Illinois (Status: Resolved)

 The Democratic-controlled House overrode Republican Governor Bruce Rauner’s veto and implemented a $36 billion budget for 2018, which includes $5 billion in tax increases. The Democratic-controlled Senate sent the bill to Rauner on Tuesday. The Governor vetoed the bill before the Senate quickly overruled him. The bill then moved to the House where Democrats overrode the Rauner’s veto. With a $6.2 billion annual deficit and $14.7 billion in overdue bills, credit-rating houses have threatened to downgrade Illinois’s credit rating to junk. Meanwhile, the United Way has predicted the demise of 36 percent of Human services agencies within the state.

Massachusetts (Status: Resolved)

Slumping tax revenue has left the bay state with a $430 million hole. By July 6th, lawmakers said they had agreed upon a $40 billion budget but had not held a vote. The state approved an interim $5.2 million budget last month. Marijuana legalization remains a point of conflict among lawmakers. The Senate has proposed a 12-percent tax (which voters approved in November) while the state house has proposed increasing it to 28 percent.

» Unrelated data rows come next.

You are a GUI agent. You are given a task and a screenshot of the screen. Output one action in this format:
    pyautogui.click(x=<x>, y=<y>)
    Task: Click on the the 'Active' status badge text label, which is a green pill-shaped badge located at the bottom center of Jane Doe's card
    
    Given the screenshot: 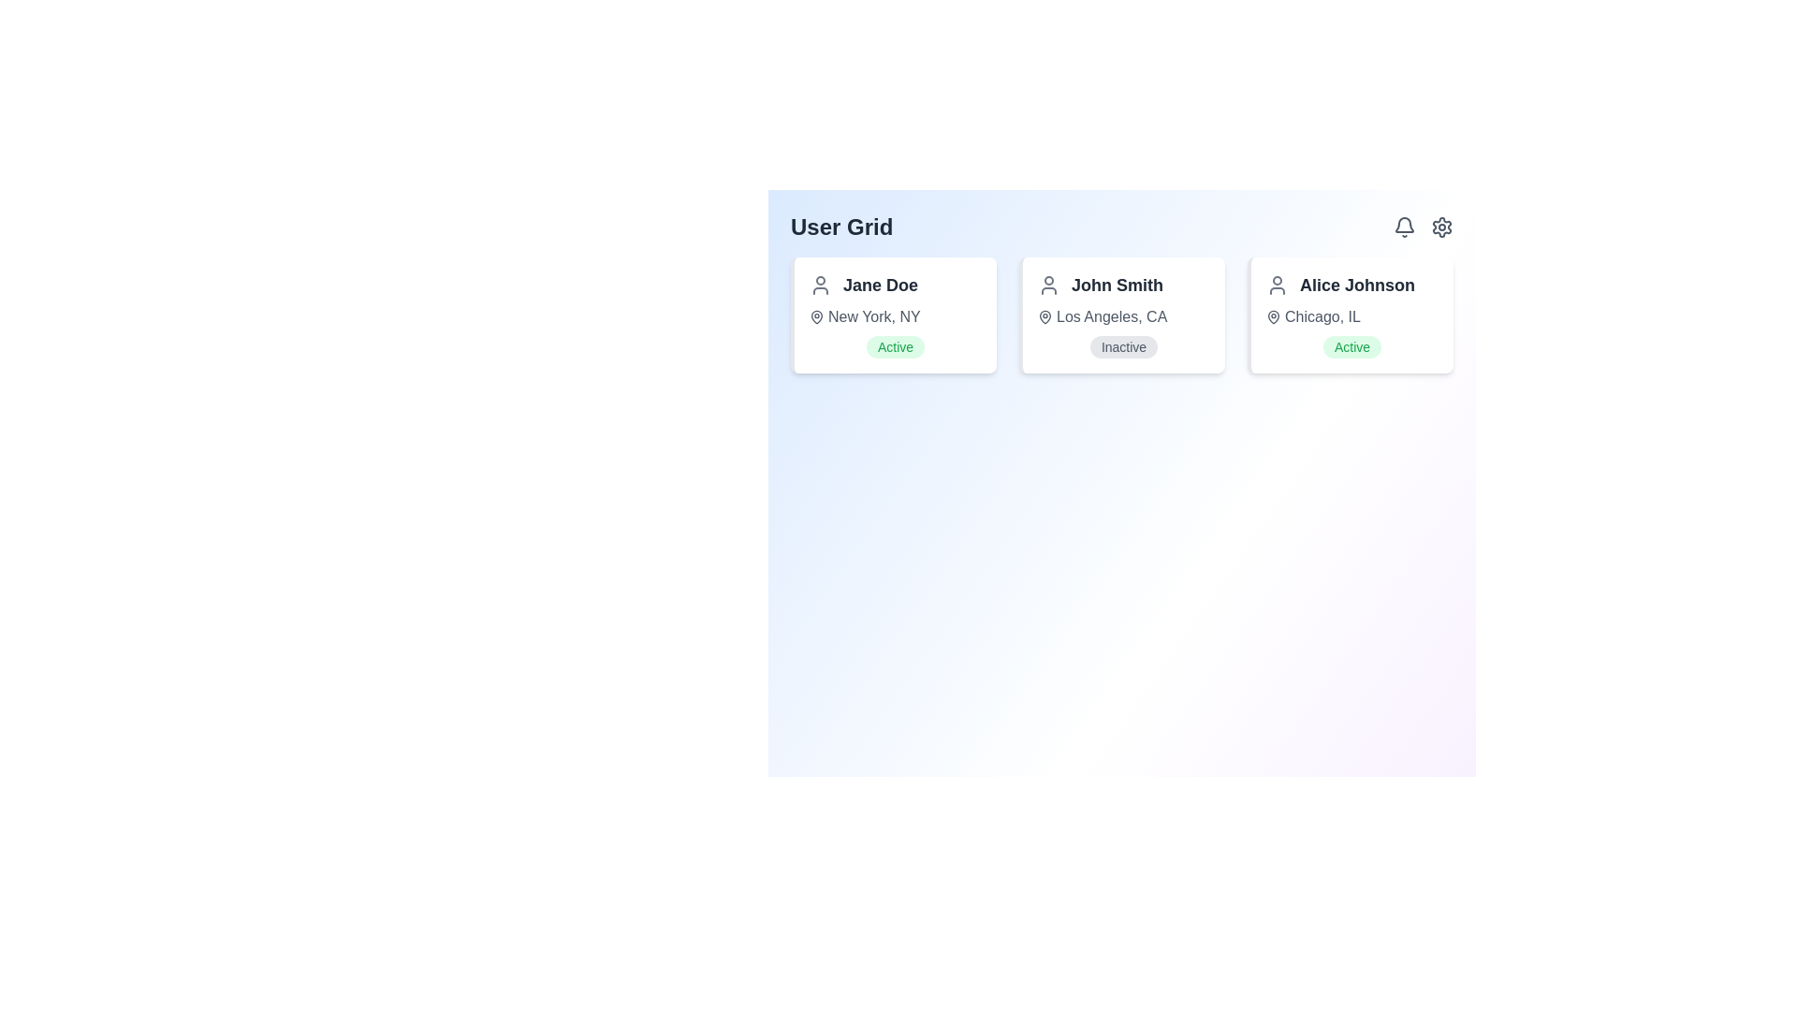 What is the action you would take?
    pyautogui.click(x=894, y=346)
    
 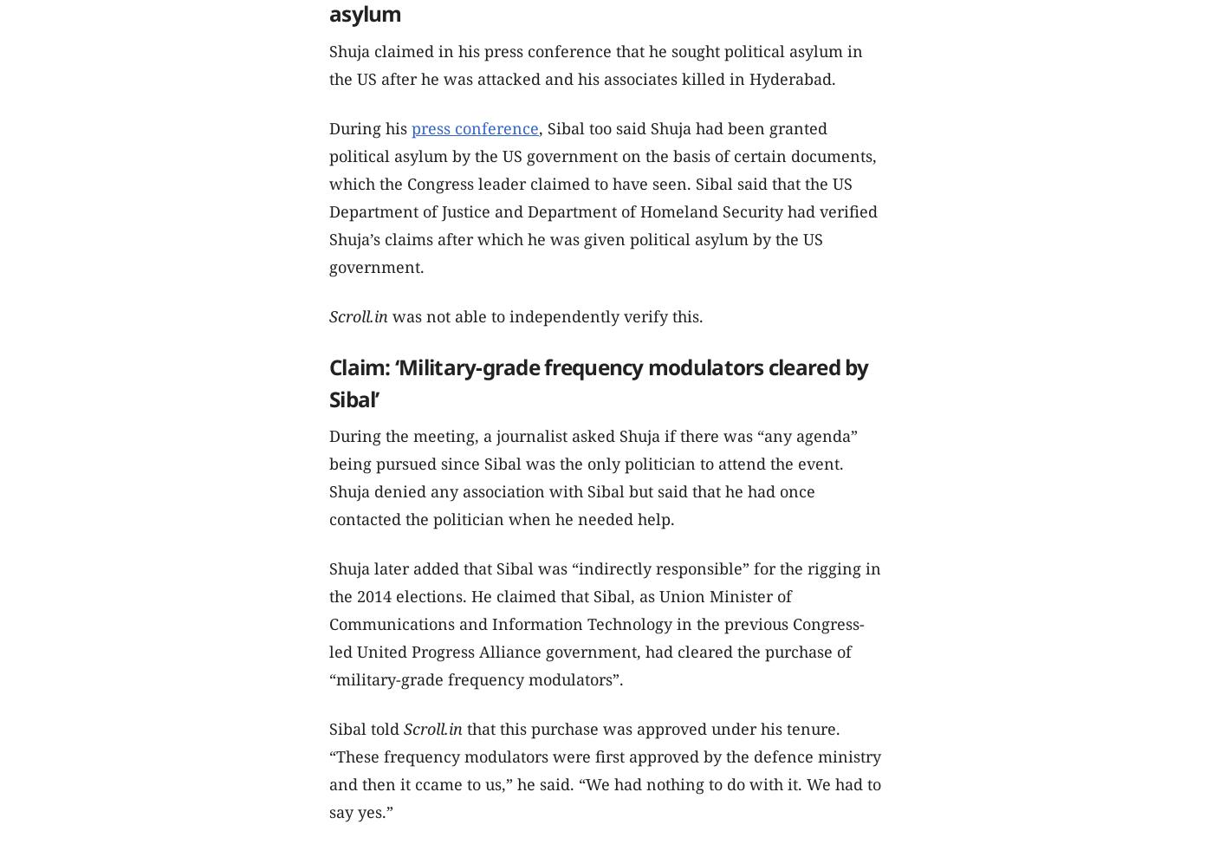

On July 7th, both houses of the Massachusetts legislature approved the budget. The compromise trims spending by about $400 million to $500 million from spending plans previously approved by the House and Senate. It also takes other steps to account for a $733 million reduction in anticipated tax revenues for the 2018 fiscal year that began July 1,

Oregon (Status: Resolved)

State lawmakers have passed multiple bills to keep the government operating, however, a couple items remain unfunded. Lawmakers have debated ways to best solve a $1.8 billion budget gap, which threatens hundreds of thousands of people on Medicaid and child welfare services. Governor Kate Brown (D) has pledged to rein in spending by instituting a hiring freeze for state employees, as well as taxing hospitals and insurance plans. One proposal introduced by lawmakers would cut $424 million over the next two years by halting automatic inflation increases in the budget while eliminating unfilled government jobs; however, legislators failed to find votes to reform Oregon’s tax system and public pension costs, leaving the toughest decisions to future sessions.

Rhode Island (Status: Unresolved)

The Rhode Island assembly ended abruptly on June 30th with the state’s $9.2 billion budget in limbo.

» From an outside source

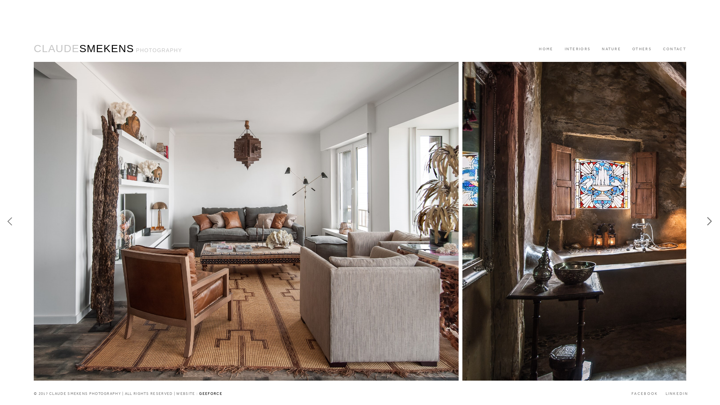 The width and height of the screenshot is (720, 405). Describe the element at coordinates (641, 49) in the screenshot. I see `'OTHERS'` at that location.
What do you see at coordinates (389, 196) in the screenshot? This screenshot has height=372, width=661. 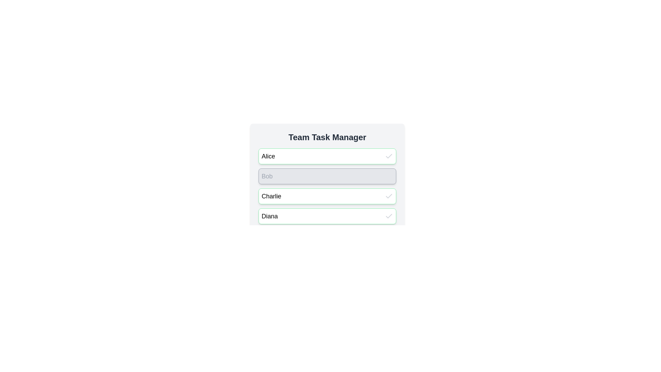 I see `the checkmark icon indicating the selection state of the 'Charlie' entry` at bounding box center [389, 196].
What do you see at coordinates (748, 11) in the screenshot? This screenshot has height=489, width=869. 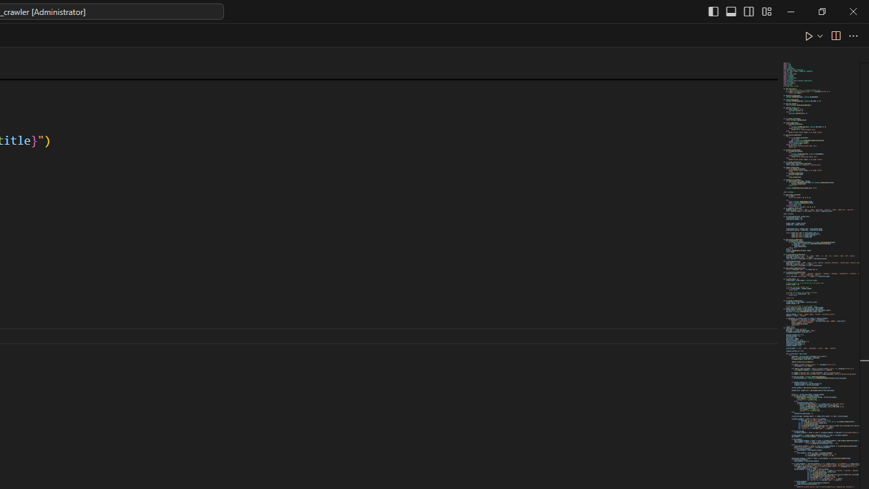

Senate President Dominick Ruggerio (D) and House Speaker Nichoas Mattiello (D) aren’t on speaking terms and Gov. Gina Raimondo (D) says she has been in touch with both but isn’t getting into the middle of the rupture or offering to mediate it. While there be no state “government shutdown” due to a 2004 provision whereby the state operates on the previous year’s budget, tensions remain high. Most state beaches, parks and government agencies—including law enforcement—will remain open until a resolution is reached. According to a memo, state budget officials will meet with individual department leaders to help balance their books and find an additional $25 million in unspecified cuts called for in the proposed budget. However, hiring and staffing of agencies will not be impacted, assuming a budget is passed in the coming months.

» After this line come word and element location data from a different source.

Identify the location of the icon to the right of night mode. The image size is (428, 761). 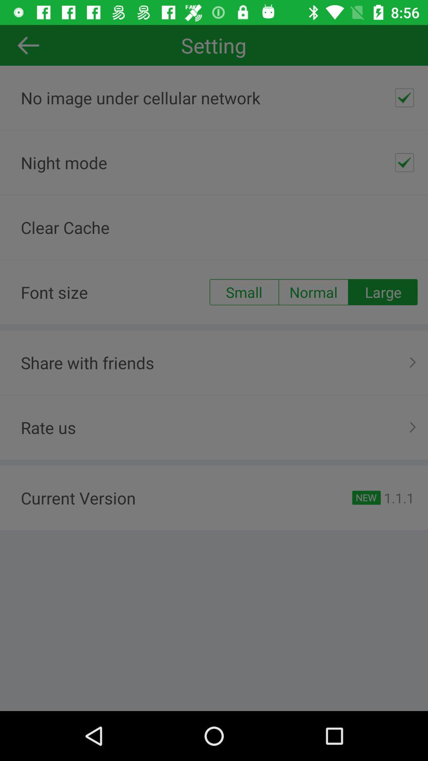
(404, 162).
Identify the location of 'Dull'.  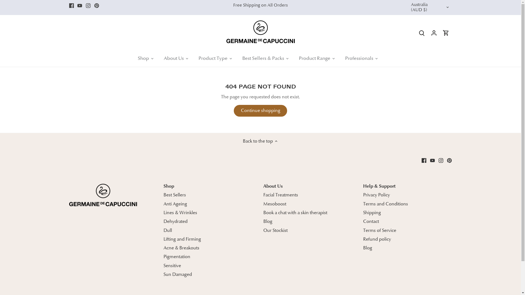
(167, 231).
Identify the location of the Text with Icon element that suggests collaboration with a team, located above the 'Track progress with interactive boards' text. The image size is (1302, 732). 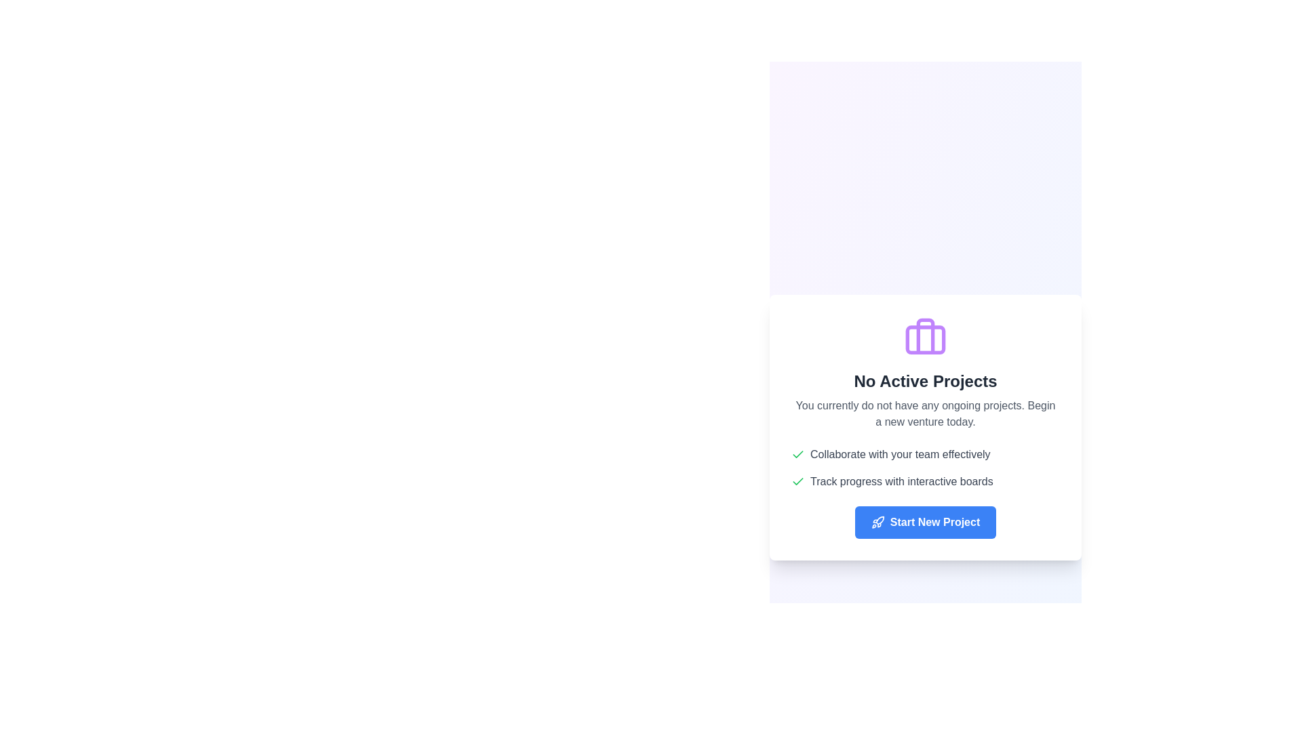
(924, 455).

Wisconsin (Status: Unresolved)

 After missing a June 30 deadline to pass a budget, Wisconsin lawmakers remain committed to approving a smaller budget. Republican lawmakers control the legislative and executive branch. They have asked for a smaller budget that increases support for rural school districts without raising taxes. Lawmakers have also struggled to reach a deal on how to plug a $1 billion transportation hole. Earlier this year, Governor Scott Walker (R) asked lawmakers for $500 million for road construction over the next two years. He later dropped that request to $300 million. In an effort to assuage lawmakers leery of transportation costs, Governor Scott walker released a proposal on July 6, which tapped federal spending to subsidize construction costs. Walker believes federal aid will allow the state to borrow an additional $300 million for the projects.